» **Exercise objective**: Pictures do not belong in the copy. Write out exactly the lines from the one containing "Select the YouTube browser tab" through the end of the data.

==*==

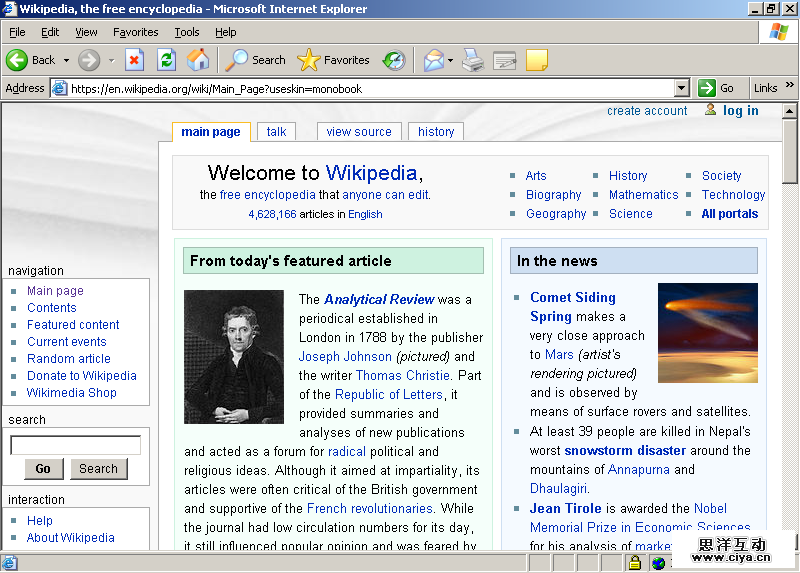The height and width of the screenshot is (573, 800).
Task: Expand the Back button history dropdown
Action: pyautogui.click(x=66, y=60)
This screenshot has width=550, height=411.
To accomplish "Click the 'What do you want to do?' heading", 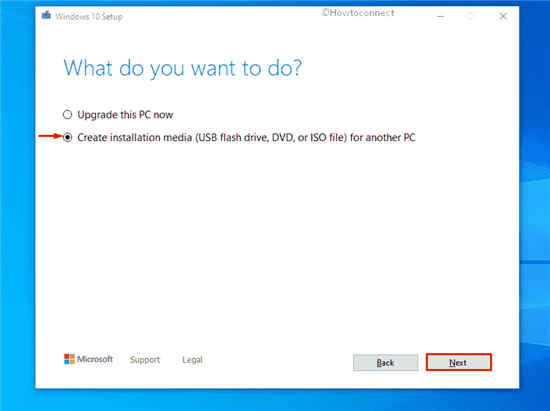I will 182,68.
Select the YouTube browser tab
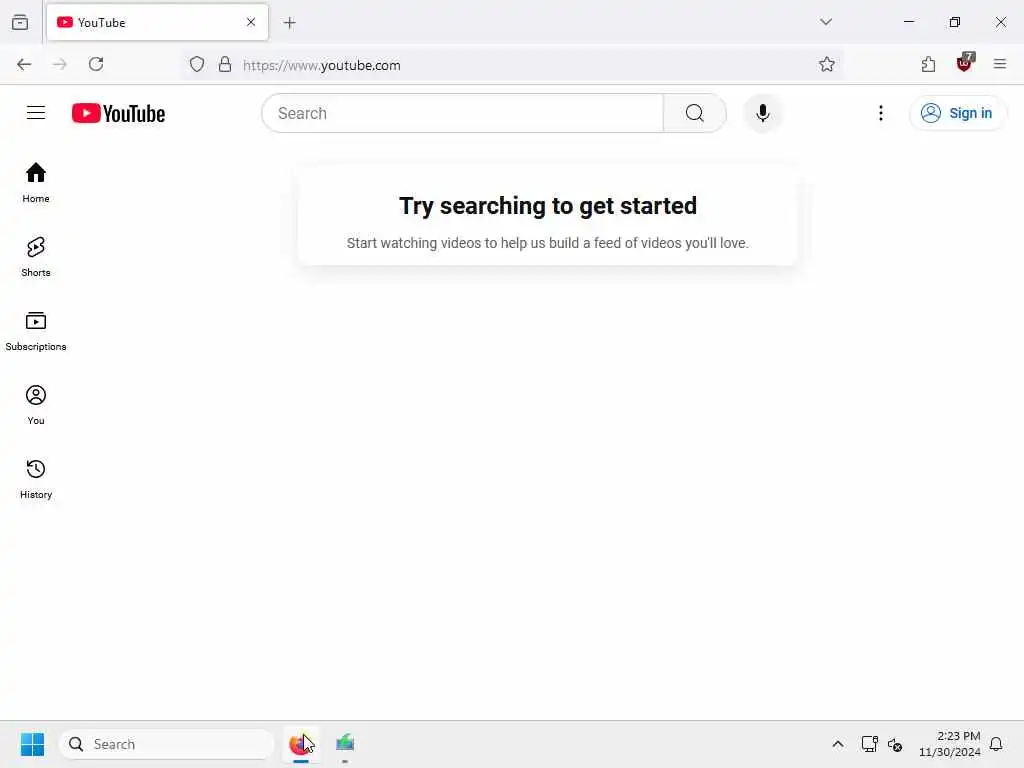 [x=157, y=22]
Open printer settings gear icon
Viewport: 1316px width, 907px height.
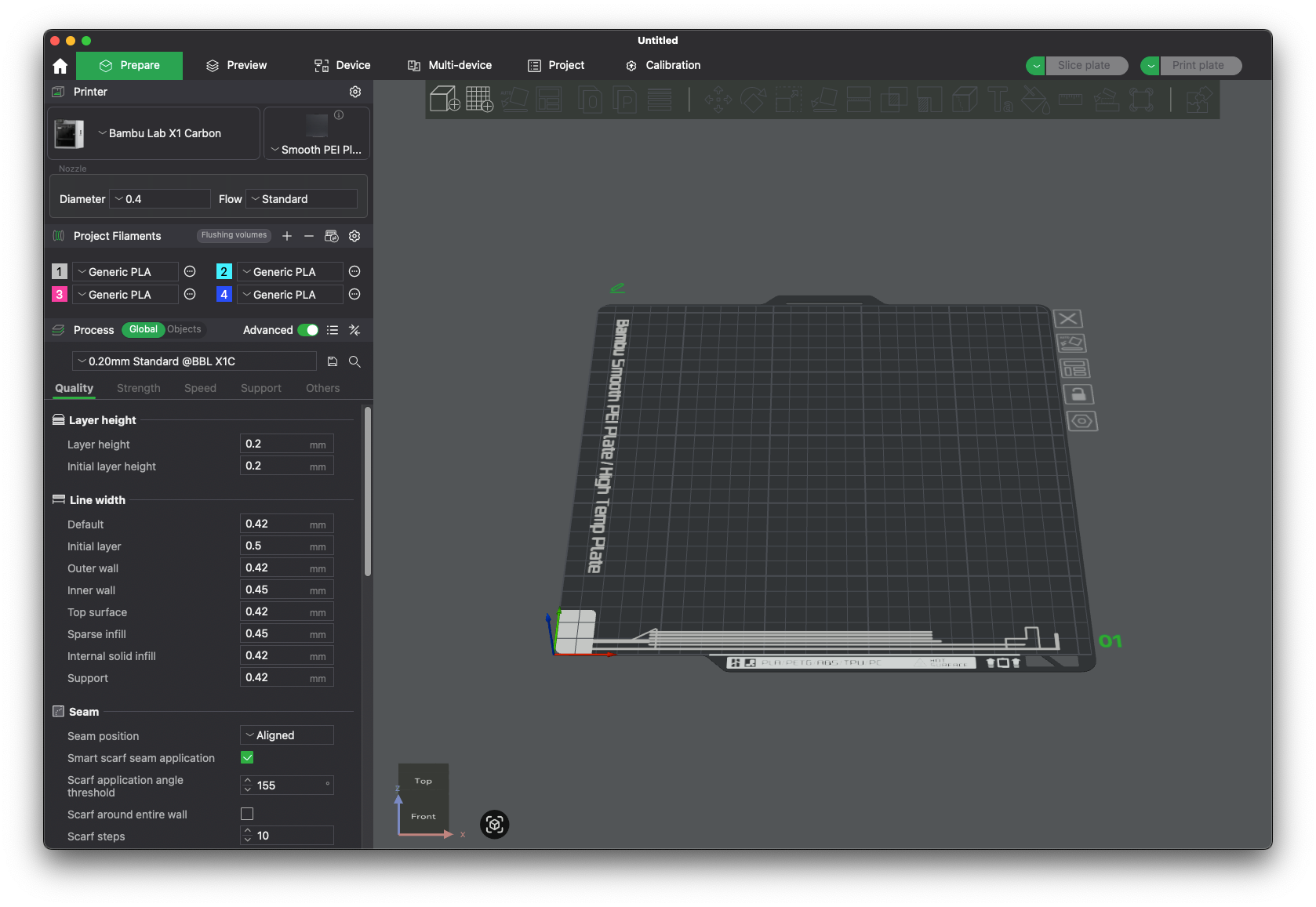tap(355, 92)
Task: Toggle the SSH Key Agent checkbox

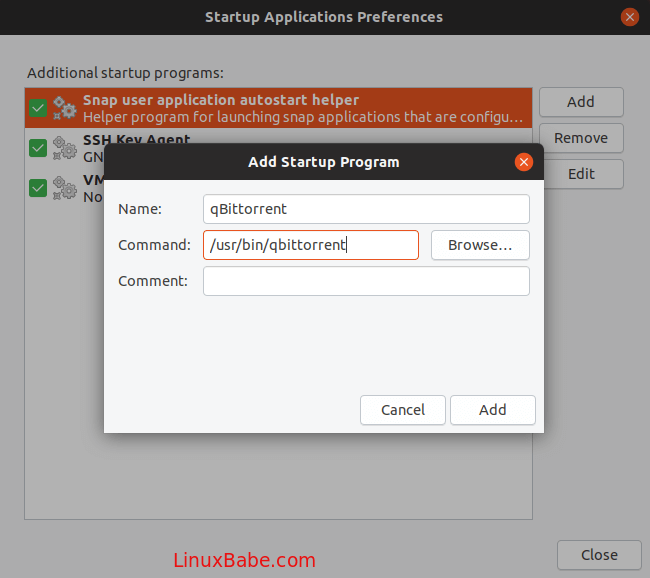Action: tap(38, 148)
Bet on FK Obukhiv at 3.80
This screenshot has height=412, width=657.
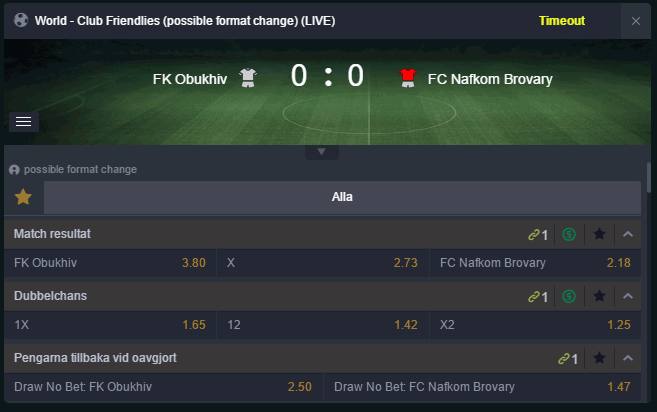click(x=110, y=263)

==*==

» **Written response**:
Select the YouTube browser tab
 [x=157, y=22]
Open printer settings gear icon
Viewport: 1316px width, 907px height.
tap(355, 92)
Task: Toggle the SSH Key Agent checkbox

Action: tap(38, 148)
Bet on FK Obukhiv at 3.80
This screenshot has height=412, width=657.
click(x=110, y=263)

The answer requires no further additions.